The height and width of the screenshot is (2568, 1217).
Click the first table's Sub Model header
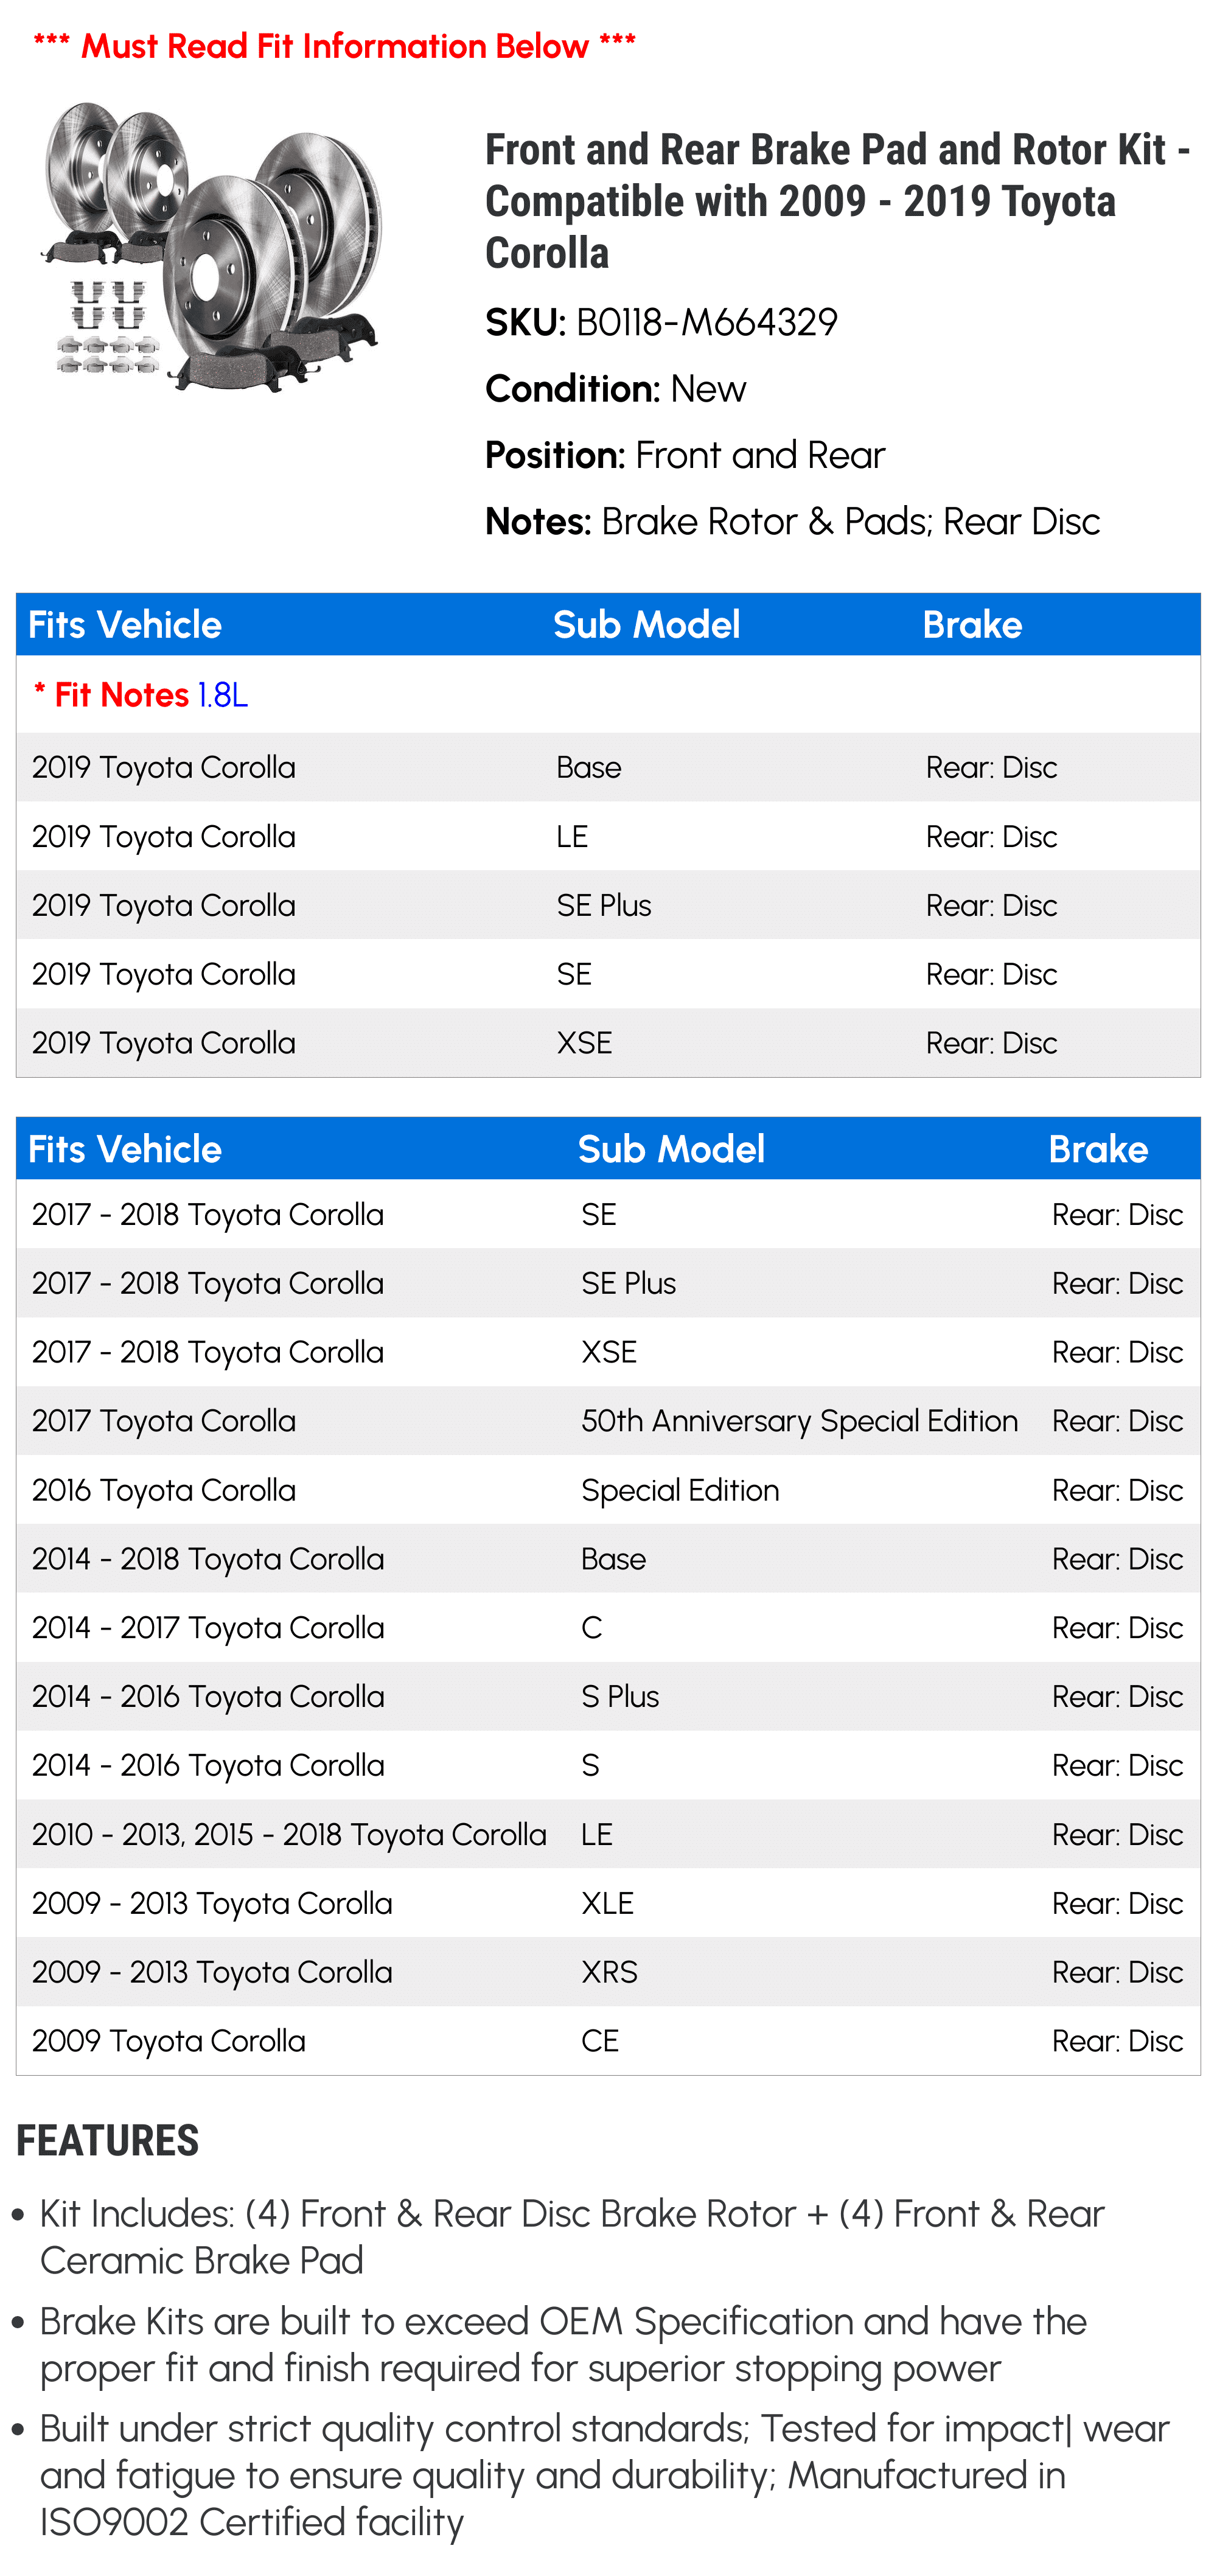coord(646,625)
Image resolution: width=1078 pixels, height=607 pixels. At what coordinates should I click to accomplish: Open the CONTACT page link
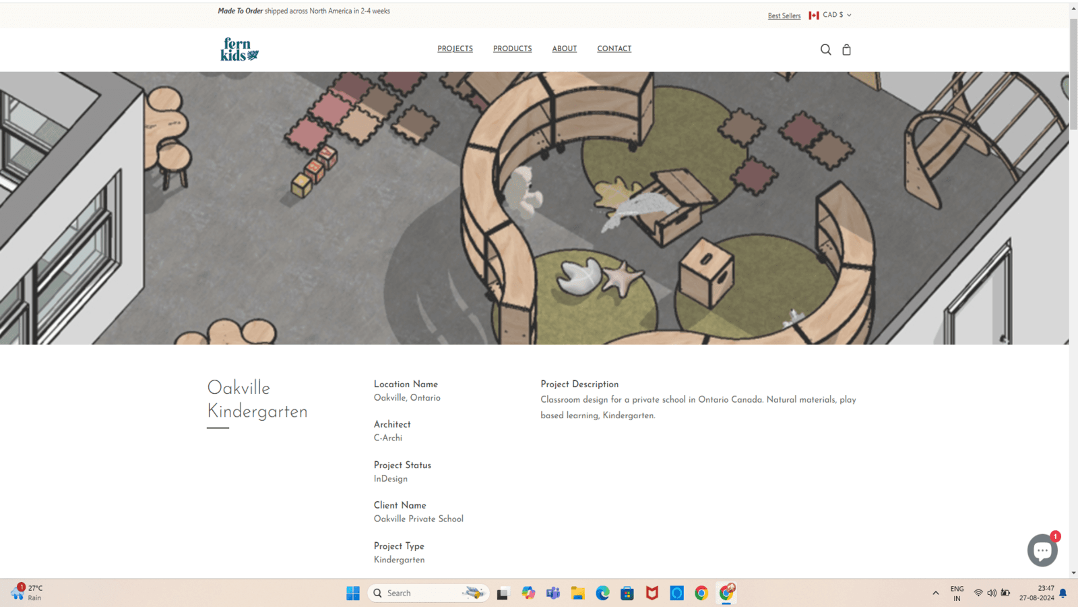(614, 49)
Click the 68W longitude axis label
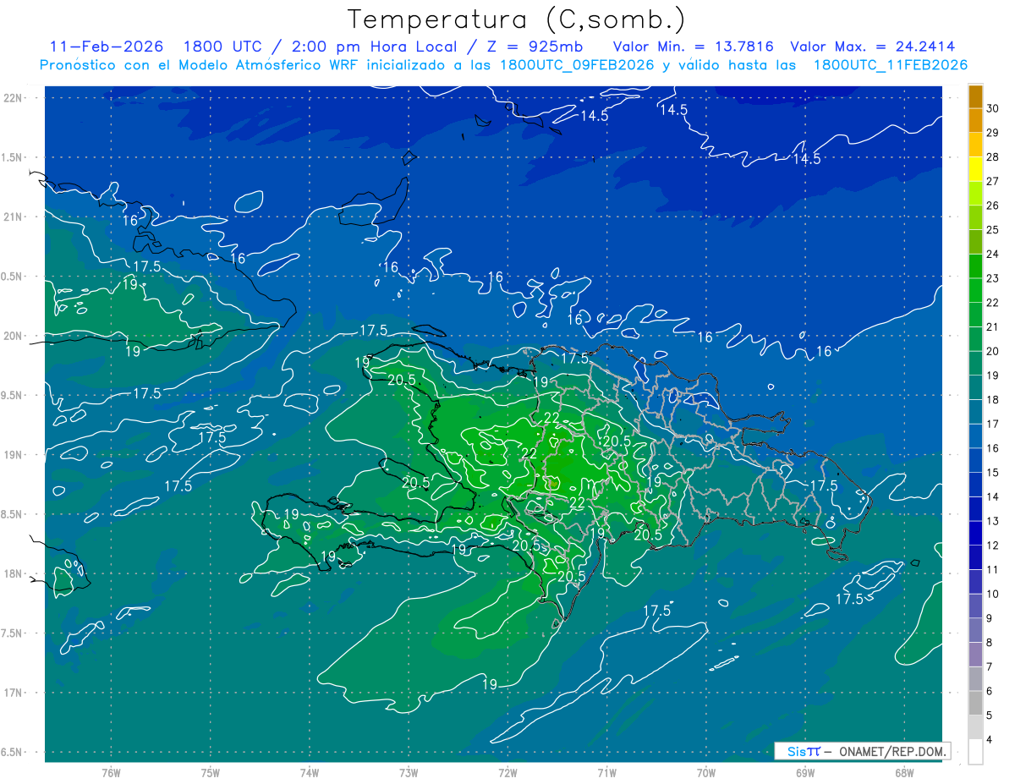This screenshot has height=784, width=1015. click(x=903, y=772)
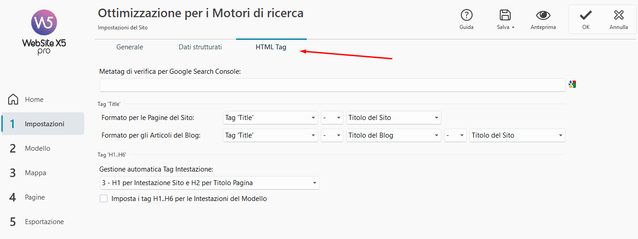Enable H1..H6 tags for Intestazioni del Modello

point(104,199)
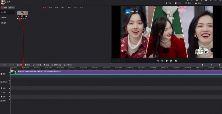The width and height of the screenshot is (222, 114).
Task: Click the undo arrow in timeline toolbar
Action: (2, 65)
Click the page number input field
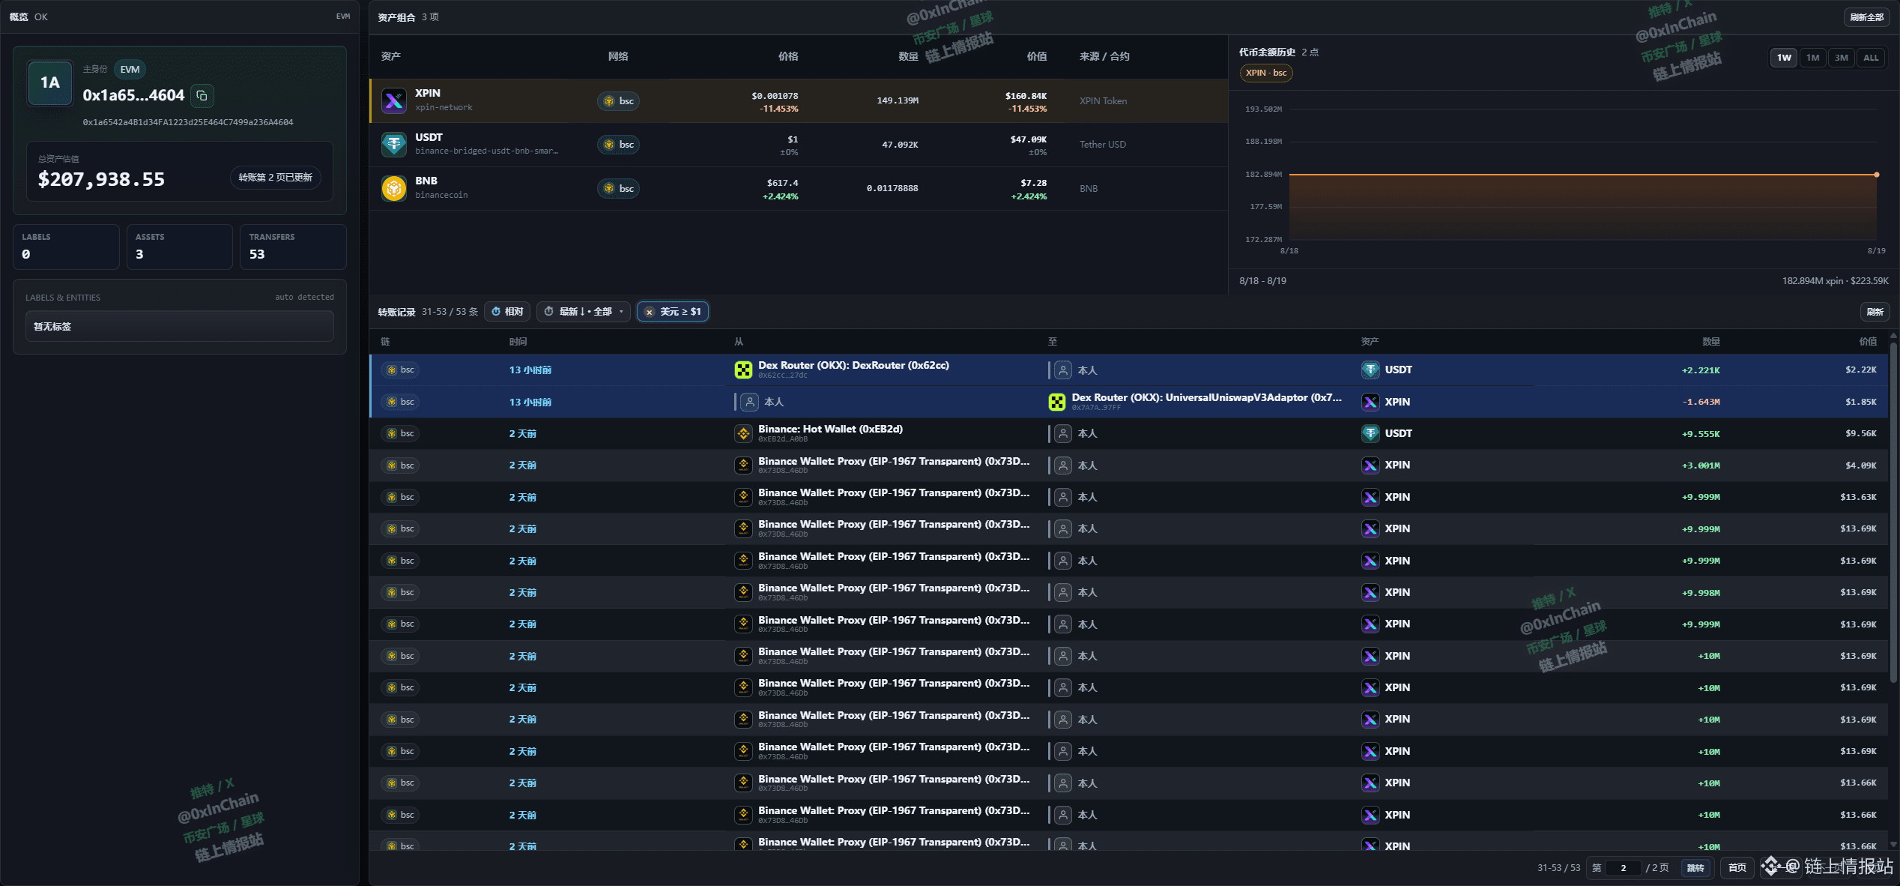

PROBLEM STATEMENT:
Starting at the line that contains "Click the first table's Sub Model header", restate each line verbatim through the final line of the listing, skipping all pictures.

ANSWER FOR THE TASK:
Click the first table's Sub Model header
coord(646,625)
Image resolution: width=1078 pixels, height=607 pixels. At what coordinates should I click to accomplish: Open the CONTACT page link
(614, 49)
Click the 68W longitude axis label
This screenshot has height=784, width=1015. click(x=903, y=772)
Enable H1..H6 tags for Intestazioni del Modello

point(104,199)
The width and height of the screenshot is (222, 114).
Task: Click the undo arrow in timeline toolbar
Action: (2, 65)
Click the page number input field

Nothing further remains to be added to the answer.